16:00 - 17:30
Location: 224 - Floor 1
Chair/s:
Ascensión Andina-Díaz
Nissen Gleuwitz - An experimental test of the behavioral effects of climate protection policies
Dmitri Bershadskyy - Manipulation and Security of Communication in a Trust Game
Ascensión Andina-Díaz - An experiment on reputation: competition and dissent
Pedro Gonzalez-Fernandez - Large Language Models can Predict Human Strategic Decisions
Eyal Gamliel - The Role of Attention in Framing: How Question Valence Attenuates Attribute Framing Bias
Submission 184
Large Language Models Can Predict Human Strategic Decisions
panel.3-224 - Floor 1-04
Presented by: Pedro Gonzalez-Fernandez
Pedro Gonzalez-Fernandez 1, Siting (Estee) Lu 2, Helena Normann 3
1 Heidelberg University
2 Edinburgh University
3 Paris School of Economics
We study whether large language models (LLMs) can predict human strategic behavior from pre-play communication. Using three canonical laboratory games that vary in incentive alignment and communication structure, we provide LLMs and incentivized human forecasters with identical transcripts and ask them to predict players' subsequent actions.

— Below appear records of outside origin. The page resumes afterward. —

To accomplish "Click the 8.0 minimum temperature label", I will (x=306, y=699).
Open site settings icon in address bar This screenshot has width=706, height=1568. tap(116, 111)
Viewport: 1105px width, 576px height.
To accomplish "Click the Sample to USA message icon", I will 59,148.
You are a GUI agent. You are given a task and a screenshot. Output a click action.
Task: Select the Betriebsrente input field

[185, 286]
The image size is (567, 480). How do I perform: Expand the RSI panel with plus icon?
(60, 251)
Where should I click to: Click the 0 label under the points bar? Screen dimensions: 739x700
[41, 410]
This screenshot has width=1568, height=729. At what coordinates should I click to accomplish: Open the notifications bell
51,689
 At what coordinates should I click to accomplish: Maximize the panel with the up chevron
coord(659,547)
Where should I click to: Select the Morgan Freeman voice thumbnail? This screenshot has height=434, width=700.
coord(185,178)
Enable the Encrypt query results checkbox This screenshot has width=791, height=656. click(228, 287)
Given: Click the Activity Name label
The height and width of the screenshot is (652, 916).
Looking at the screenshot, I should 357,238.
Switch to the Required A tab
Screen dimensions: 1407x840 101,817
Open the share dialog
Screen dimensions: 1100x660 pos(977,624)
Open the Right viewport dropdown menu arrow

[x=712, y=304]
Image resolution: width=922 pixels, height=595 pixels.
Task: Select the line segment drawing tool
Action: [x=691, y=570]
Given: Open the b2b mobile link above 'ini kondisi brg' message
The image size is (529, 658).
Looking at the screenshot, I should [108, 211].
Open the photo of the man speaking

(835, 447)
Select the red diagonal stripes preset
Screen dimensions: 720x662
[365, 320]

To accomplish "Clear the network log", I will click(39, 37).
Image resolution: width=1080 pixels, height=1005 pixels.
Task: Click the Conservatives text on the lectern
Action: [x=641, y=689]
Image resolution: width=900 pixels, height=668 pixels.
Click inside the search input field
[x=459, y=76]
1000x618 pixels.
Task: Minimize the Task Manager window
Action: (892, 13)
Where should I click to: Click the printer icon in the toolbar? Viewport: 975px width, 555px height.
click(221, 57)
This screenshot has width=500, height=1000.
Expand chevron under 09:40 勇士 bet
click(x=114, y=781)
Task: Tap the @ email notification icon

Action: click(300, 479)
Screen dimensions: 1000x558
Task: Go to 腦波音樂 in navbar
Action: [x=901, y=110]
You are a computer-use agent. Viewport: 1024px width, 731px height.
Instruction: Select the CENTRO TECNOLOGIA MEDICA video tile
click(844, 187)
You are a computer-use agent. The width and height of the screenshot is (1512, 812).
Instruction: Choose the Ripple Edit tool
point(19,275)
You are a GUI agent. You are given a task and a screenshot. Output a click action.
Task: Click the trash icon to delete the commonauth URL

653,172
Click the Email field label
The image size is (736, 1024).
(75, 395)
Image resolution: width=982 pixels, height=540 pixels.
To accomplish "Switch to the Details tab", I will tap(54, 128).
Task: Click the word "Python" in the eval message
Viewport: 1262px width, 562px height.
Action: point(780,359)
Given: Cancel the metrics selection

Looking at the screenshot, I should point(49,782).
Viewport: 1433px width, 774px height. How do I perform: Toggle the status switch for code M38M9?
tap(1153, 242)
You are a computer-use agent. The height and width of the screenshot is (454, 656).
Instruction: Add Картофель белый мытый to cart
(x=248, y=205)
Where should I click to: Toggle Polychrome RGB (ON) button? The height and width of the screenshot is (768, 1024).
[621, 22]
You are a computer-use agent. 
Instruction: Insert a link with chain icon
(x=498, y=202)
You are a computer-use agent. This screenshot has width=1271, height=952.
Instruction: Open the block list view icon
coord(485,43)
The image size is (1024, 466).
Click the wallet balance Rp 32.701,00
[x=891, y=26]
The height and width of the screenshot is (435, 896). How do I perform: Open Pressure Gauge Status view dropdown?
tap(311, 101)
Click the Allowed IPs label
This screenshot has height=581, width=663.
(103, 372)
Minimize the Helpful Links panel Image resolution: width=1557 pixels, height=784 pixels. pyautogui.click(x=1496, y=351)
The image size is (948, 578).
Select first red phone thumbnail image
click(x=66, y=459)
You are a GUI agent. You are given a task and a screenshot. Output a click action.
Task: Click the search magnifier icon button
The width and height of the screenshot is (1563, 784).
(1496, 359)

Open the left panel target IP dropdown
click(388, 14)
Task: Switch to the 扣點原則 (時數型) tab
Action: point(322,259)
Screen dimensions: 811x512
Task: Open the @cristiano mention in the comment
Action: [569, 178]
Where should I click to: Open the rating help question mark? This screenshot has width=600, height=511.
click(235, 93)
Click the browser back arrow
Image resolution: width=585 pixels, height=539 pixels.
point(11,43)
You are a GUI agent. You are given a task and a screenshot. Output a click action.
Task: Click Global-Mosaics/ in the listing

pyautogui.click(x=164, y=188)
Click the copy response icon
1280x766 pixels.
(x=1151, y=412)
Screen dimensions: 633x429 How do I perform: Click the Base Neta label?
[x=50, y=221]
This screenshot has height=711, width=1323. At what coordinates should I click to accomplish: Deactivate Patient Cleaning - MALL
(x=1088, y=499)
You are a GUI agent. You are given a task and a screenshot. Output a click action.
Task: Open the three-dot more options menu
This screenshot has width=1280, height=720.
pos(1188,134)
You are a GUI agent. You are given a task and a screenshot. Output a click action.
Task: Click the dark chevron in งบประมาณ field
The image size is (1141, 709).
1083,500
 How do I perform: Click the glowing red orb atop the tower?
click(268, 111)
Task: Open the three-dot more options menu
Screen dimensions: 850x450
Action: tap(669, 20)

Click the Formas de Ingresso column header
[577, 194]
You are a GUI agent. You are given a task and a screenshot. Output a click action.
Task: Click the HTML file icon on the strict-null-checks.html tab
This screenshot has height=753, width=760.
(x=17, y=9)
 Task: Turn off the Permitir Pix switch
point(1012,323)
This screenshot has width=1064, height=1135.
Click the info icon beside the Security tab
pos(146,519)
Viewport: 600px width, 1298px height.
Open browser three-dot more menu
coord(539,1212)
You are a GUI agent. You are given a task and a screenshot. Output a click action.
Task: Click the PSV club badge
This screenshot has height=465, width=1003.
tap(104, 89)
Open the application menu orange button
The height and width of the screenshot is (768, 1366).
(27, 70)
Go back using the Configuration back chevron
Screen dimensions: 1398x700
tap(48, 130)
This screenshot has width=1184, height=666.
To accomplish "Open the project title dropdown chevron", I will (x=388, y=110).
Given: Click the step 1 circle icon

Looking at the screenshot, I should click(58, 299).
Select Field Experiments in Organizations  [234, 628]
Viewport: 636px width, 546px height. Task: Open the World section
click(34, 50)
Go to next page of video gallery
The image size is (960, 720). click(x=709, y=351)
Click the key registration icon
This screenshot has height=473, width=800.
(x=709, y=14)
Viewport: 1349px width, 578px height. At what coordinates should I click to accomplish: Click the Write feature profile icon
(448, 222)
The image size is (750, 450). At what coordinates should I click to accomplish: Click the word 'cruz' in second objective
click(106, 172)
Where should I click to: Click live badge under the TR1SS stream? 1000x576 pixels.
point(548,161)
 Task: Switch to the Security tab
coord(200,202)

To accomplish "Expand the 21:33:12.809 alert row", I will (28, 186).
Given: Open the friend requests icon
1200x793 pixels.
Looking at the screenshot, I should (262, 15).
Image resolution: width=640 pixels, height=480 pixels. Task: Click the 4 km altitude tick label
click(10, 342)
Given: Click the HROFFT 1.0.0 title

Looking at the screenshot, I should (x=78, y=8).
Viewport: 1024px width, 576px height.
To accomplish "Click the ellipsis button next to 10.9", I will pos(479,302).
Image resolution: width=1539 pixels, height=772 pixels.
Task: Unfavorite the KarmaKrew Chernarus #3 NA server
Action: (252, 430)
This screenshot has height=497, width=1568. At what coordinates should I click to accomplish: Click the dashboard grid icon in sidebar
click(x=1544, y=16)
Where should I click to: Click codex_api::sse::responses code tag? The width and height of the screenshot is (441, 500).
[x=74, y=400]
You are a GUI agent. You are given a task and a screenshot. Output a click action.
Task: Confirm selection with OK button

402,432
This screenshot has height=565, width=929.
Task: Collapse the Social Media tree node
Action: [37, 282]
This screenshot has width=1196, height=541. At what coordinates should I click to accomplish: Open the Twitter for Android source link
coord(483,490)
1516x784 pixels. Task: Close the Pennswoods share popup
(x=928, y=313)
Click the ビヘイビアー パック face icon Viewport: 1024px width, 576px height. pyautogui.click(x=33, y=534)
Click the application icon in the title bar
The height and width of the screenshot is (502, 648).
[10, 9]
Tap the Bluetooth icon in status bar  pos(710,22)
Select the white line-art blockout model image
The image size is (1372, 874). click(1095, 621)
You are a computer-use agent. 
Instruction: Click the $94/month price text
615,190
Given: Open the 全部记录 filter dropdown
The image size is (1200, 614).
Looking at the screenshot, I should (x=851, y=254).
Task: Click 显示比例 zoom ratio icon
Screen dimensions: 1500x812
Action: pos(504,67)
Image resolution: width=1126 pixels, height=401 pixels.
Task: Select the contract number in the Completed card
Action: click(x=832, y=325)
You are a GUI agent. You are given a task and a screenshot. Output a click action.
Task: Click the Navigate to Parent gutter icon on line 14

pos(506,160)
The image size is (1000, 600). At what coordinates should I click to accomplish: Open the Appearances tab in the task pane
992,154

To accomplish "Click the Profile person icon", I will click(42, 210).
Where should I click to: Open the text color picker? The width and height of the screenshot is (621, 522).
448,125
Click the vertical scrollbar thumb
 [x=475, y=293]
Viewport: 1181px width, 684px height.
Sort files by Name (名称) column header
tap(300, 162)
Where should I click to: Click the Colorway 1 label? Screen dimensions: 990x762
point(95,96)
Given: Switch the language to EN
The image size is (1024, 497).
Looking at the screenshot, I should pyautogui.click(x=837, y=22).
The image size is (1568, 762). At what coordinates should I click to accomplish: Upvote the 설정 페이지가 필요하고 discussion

Using GPT-5 as our main model, we find that it consistently outperforms humans and achieves accuracy well above chance, especially when incentives are aligned and communication is bilateral. The performance gap arises almost entirely from correctly forecasting cooperative actions, while both humans and GPT--5 struggle to anticipate defection. These results suggest that strategic communication contains systematic information about future behavior that humans underutilize and that LLMs are able to exploit more effectively.